#### [EXERCISE]
Scan the listing below. Report each line that includes "computer".

#### [DATA FOR ANALYSIS]
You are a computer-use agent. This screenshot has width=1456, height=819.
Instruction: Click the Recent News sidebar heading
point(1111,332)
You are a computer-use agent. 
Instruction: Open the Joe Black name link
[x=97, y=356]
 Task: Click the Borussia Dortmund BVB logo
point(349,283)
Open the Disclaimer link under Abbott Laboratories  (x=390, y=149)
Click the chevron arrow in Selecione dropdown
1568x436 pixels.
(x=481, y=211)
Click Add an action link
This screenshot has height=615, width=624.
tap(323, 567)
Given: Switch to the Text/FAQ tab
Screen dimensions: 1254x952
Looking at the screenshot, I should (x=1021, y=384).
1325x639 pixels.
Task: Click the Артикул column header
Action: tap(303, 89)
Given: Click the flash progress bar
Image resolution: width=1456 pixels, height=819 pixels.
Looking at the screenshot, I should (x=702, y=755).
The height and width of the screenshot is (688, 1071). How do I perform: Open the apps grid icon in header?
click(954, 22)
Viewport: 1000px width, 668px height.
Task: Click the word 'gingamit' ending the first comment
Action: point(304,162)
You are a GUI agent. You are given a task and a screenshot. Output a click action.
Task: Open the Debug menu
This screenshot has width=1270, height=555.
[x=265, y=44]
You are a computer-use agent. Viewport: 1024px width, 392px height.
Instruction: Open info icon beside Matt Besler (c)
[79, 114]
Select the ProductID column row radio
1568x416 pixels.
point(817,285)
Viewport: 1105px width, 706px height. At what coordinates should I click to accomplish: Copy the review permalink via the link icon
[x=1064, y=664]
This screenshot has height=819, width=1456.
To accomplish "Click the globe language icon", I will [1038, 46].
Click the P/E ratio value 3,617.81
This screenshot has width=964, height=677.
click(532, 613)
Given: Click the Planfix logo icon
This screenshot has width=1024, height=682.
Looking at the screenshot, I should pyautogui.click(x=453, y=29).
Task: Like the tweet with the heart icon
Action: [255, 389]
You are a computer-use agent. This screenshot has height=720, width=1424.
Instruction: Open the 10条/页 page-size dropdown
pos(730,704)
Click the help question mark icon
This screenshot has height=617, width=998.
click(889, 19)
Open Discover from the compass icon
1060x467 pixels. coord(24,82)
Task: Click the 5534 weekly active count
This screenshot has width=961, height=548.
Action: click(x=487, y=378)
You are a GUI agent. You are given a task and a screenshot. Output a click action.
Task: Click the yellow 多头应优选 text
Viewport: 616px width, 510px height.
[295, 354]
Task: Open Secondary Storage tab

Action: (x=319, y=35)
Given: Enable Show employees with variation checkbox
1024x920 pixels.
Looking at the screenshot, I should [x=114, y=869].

#### [ANSWER SPACE]
You are a computer-use agent. This screenshot has width=1456, height=819.
You are a computer-use agent. 
You are a computer-use agent. Viewport: 1024px width, 392px height.
You are a computer-use agent. This screenshot has height=720, width=1424.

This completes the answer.